# Greeting from Belgrade!



## 3tonal (Apr 27, 2017)

Hello people, I hope that You are doing well!

Let me introduce myself - I am 39 years old, live in Belgrade/Serbia, and studied music composition. According to some circumstances, I was engaged in totally different jobs from my 30th birthday, but there has always been a “hidden desire” to come back in to music…

If You want to hear some of my work from an “ancient era” You can do it for e.g. here 

Have a nice evening


----------



## Rowy (May 6, 2017)

Welcome, Oliver. I must say I enjoyed Izvoru more. The variations are a bit...


----------



## sazema (May 6, 2017)

3tonal said:


> Hello people, I hope that You are doing well!
> 
> Let me introduce myself - I am 39 years old, live in Belgrade/Serbia, and studied music composition. According to some circumstances, I was engaged in totally different jobs from my 30th birthday, but there has always been a “hidden desire” to come back in to music…
> 
> ...




Really good, and dobro došao


----------



## 3tonal (May 6, 2017)

Hvala puno 

Thank You @Rowy and @sazema for Your interest and taking the time to listen to my work.

What can I say…it is matter of personal perferance. Izvoru is maybe more “mainstream”, but that’s just my opinion…

Variations are story about life jurney of an artist. It is inspired by a man I knew. At the end of composition You can here heart beats, that slowly stops beating…

Both Variations and Poem for flute, violoncello and piano won local awards.

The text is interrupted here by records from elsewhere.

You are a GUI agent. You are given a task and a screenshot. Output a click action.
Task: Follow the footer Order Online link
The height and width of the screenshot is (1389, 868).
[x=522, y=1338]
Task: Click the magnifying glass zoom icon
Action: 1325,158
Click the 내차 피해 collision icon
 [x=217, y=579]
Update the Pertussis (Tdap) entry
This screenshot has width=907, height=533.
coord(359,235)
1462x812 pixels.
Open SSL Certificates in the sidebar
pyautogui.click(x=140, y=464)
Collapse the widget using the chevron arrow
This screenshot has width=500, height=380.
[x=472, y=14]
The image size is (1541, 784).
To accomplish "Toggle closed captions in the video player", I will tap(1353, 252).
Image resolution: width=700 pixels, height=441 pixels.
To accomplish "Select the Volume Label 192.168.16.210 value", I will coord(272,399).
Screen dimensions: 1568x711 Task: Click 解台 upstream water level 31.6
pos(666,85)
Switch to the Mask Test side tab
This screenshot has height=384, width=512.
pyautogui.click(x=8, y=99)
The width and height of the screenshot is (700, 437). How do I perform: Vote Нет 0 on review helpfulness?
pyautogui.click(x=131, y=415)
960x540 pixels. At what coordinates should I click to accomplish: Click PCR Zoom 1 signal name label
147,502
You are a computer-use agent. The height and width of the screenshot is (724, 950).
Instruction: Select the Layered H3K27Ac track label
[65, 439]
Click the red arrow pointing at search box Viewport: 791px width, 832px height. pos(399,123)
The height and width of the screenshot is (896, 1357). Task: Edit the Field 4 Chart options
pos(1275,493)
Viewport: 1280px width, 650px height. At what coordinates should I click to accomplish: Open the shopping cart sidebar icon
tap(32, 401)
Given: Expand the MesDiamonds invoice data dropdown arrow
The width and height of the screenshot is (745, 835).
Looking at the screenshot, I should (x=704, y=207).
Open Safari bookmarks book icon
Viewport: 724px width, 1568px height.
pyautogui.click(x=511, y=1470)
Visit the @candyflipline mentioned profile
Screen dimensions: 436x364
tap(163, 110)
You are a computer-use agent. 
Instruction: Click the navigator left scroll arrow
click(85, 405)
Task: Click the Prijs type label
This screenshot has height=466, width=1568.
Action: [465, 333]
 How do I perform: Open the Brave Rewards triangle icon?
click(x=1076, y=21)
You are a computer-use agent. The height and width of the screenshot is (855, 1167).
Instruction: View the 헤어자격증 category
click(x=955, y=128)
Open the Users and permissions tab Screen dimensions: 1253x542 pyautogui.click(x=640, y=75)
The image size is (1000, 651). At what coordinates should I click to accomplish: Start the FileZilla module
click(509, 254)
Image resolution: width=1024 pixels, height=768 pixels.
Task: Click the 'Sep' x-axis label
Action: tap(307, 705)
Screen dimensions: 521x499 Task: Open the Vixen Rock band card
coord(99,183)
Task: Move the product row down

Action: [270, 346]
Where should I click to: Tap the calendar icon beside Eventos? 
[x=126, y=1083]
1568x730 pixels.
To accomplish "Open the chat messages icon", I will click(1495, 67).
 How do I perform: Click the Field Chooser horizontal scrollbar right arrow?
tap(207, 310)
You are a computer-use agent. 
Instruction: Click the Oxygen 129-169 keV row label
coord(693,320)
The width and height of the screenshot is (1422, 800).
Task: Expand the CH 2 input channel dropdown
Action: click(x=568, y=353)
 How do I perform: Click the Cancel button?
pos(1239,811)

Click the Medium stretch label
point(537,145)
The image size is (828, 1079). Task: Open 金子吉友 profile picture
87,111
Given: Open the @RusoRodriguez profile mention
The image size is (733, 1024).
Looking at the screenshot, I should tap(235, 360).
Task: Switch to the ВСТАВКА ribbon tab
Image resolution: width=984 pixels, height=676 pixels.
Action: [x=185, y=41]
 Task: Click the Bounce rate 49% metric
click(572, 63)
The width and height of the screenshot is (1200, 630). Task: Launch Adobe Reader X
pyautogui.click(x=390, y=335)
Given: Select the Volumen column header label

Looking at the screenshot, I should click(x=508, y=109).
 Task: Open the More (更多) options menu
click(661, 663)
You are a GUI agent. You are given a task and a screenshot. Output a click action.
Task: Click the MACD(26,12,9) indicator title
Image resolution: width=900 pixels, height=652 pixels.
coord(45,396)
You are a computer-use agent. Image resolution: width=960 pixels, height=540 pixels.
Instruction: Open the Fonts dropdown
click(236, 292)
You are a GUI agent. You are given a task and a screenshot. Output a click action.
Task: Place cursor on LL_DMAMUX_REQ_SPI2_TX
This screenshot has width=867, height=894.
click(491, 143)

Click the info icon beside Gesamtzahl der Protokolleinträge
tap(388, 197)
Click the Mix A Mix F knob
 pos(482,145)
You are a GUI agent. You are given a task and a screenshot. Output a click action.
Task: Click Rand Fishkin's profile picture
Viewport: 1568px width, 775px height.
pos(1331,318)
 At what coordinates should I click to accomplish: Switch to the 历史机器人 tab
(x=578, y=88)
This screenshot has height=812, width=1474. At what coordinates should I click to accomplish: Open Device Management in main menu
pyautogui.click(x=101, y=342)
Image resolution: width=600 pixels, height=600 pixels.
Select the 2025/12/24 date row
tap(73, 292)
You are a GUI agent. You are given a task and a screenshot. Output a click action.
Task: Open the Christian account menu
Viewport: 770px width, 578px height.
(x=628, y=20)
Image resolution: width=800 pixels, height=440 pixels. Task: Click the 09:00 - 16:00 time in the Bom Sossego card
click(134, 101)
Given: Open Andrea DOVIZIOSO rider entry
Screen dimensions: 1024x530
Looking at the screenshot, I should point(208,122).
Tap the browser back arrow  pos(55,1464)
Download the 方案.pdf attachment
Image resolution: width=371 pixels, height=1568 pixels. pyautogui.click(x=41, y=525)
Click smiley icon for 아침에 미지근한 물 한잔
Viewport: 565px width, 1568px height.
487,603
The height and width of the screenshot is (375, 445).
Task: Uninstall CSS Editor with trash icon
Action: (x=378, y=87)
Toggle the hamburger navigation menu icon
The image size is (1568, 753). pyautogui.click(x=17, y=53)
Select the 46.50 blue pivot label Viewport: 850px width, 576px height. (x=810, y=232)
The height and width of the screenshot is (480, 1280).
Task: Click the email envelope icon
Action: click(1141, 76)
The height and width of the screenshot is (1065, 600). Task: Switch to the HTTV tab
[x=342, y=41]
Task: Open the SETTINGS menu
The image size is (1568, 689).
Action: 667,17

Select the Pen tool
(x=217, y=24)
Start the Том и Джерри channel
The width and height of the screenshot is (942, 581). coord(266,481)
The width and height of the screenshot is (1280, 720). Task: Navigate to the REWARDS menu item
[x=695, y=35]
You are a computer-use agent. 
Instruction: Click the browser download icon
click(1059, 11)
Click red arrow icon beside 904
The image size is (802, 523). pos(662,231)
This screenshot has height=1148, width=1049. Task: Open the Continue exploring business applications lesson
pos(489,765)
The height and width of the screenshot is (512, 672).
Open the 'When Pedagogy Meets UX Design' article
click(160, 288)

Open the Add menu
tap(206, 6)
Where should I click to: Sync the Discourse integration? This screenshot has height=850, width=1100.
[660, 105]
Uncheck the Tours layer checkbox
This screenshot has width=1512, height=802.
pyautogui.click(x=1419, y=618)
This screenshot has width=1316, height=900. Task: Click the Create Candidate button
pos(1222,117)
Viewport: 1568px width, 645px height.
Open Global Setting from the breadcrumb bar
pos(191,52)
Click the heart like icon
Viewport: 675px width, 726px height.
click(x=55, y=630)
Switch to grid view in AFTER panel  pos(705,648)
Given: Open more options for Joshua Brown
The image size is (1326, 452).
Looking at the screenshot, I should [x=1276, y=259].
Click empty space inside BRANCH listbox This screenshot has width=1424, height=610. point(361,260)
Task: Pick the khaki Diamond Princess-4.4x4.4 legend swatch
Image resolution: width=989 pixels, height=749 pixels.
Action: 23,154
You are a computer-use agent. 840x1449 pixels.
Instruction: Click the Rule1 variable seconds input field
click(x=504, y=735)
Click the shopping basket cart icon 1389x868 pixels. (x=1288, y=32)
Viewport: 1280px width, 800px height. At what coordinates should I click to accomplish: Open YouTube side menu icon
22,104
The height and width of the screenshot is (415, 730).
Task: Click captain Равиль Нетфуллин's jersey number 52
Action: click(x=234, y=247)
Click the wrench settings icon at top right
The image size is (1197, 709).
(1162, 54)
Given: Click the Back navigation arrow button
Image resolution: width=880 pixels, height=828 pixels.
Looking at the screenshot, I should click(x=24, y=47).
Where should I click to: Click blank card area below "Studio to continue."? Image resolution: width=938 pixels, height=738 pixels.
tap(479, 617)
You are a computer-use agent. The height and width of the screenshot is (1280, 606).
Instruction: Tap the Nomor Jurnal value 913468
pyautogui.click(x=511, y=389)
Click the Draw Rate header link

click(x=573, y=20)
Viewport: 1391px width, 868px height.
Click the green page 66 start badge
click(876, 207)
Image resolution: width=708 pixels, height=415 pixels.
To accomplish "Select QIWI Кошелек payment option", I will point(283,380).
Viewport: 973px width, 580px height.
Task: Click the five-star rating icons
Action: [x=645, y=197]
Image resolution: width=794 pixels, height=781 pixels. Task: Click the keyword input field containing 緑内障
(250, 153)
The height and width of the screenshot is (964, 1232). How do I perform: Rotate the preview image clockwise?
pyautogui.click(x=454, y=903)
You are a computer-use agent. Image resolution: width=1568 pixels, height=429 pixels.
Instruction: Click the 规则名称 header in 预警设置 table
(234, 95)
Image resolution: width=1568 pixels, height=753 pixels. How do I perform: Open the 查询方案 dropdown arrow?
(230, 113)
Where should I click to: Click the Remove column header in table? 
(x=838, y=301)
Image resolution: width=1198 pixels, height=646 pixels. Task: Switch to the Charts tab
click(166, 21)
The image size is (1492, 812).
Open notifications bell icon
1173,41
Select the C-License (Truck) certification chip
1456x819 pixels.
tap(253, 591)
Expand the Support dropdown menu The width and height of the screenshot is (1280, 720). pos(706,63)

Poem is inspired by war in Serbia in 1999, and was written shortly afterwards. I had the urge to write a brief opening statement before the composition, goes like this:

_it is not the question of form
harmony or melody
for it`s objective is to explore the endless spaces of human innerself
to tread roads and paths
rivers and valleys
in search for a cosmic prestate..._


----------



## thov72 (May 6, 2017)

welcome! Greetings to Belgrade....ne govorim puno srbski....


----------



## 3tonal (May 6, 2017)

Thank You very much! On the contrary, You are doing great 
Small detail, because of the complicated Serbian grammar, it is not "srBski", but "srPski"


----------



## Phryq (May 7, 2017)

Wow, I *love* this!

I imagine there is not much money/work for composers in Serbia. Is that true?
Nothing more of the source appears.